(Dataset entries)
================================
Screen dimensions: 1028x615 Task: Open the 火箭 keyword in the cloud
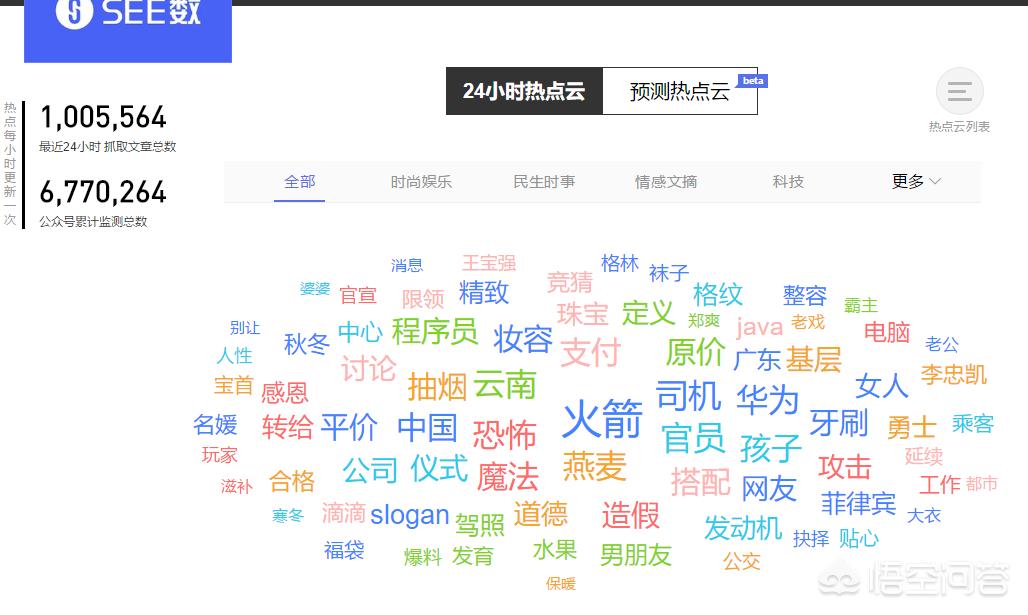[x=601, y=422]
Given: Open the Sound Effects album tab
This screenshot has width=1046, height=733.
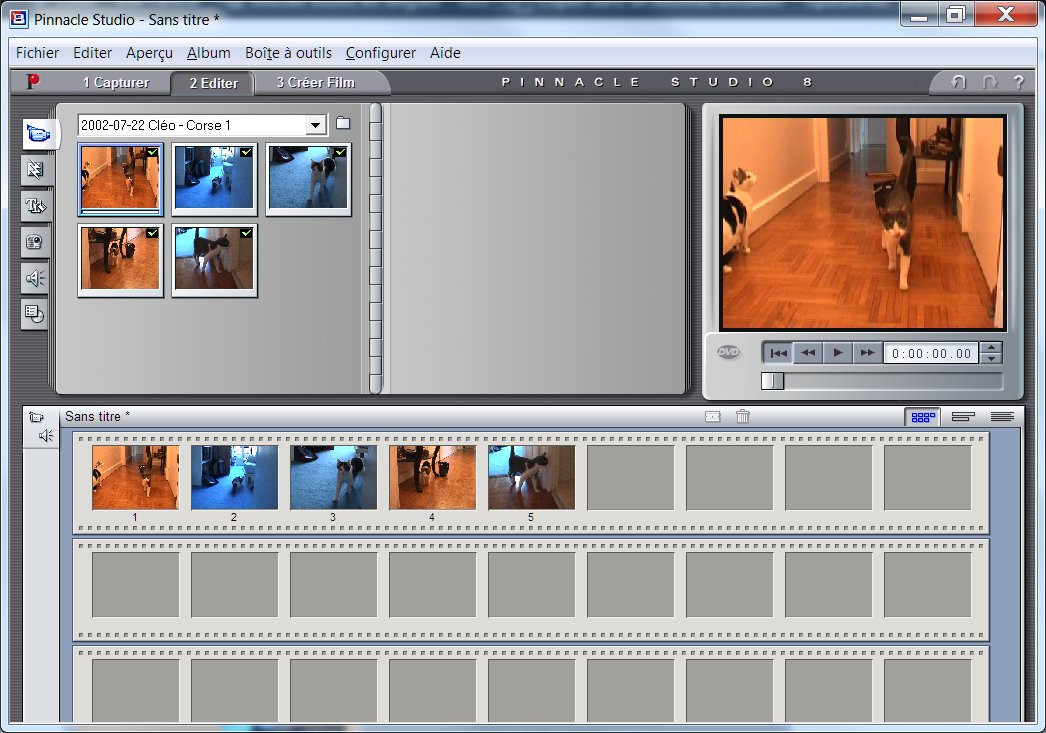Looking at the screenshot, I should coord(35,278).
================================
__To do__:
All of the entries, apart from the pictures, must be returned exactly.

__Completed task__:
Screen dimensions: 1028x615 Task: Open the 火箭 keyword in the cloud
[x=601, y=422]
Given: Open the Sound Effects album tab
This screenshot has width=1046, height=733.
Looking at the screenshot, I should coord(35,278).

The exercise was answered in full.